WHAT IS EXPECTED: Repeat exactly, and only, the lines below starting at the line that contains "Task: Click the Crude Oil (WTI) title" and ending at the line that contains "You are a computer-use", inclusive of both.
══ INPUT DATA ══
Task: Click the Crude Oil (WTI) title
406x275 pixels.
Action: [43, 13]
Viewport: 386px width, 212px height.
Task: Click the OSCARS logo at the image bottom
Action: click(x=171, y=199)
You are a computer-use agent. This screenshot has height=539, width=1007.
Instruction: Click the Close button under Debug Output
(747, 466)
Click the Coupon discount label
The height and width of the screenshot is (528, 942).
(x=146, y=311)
═══
══ INPUT DATA ══
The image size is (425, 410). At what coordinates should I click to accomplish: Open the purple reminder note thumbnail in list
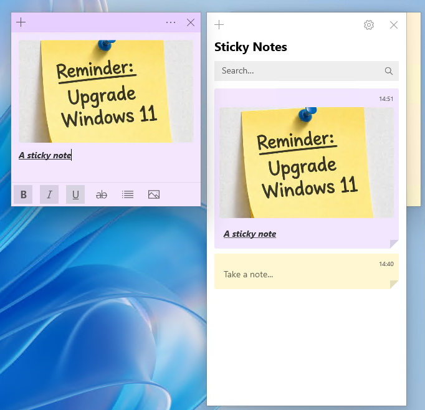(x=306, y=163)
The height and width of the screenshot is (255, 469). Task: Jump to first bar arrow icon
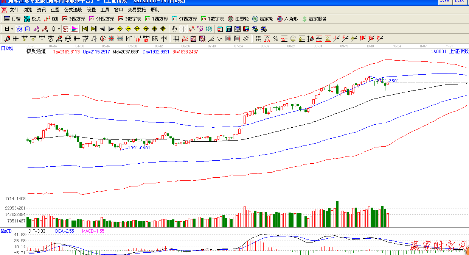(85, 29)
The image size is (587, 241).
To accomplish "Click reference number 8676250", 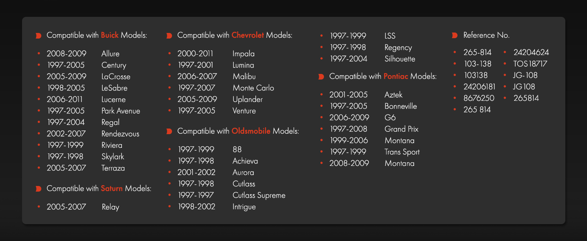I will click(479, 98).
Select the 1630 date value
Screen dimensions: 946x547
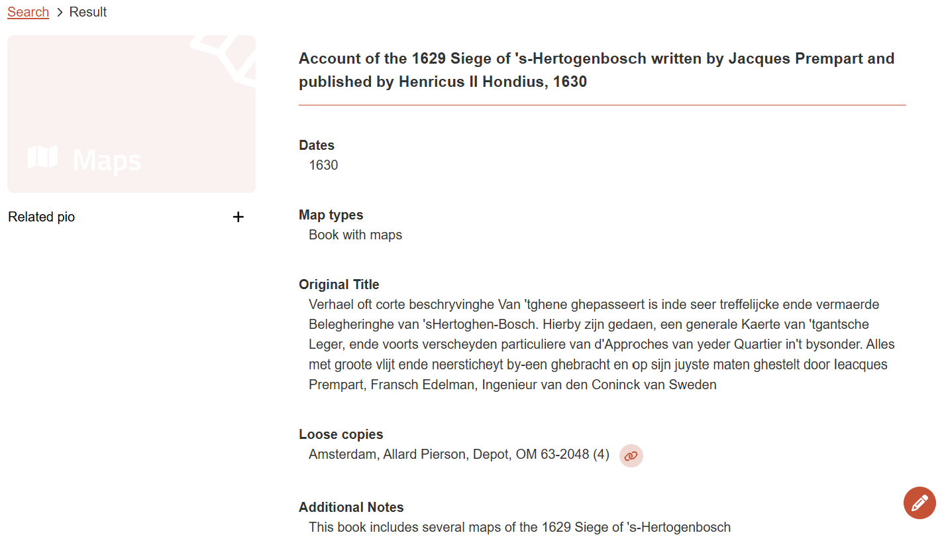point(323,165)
═══
RESPONSE:
Task: Click the Crude Oil (WTI) title
406x275 pixels.
Action: [43, 13]
Viewport: 386px width, 212px height.
Task: Click the OSCARS logo at the image bottom
Action: click(x=171, y=199)
You are a computer-use agent. This screenshot has height=539, width=1007.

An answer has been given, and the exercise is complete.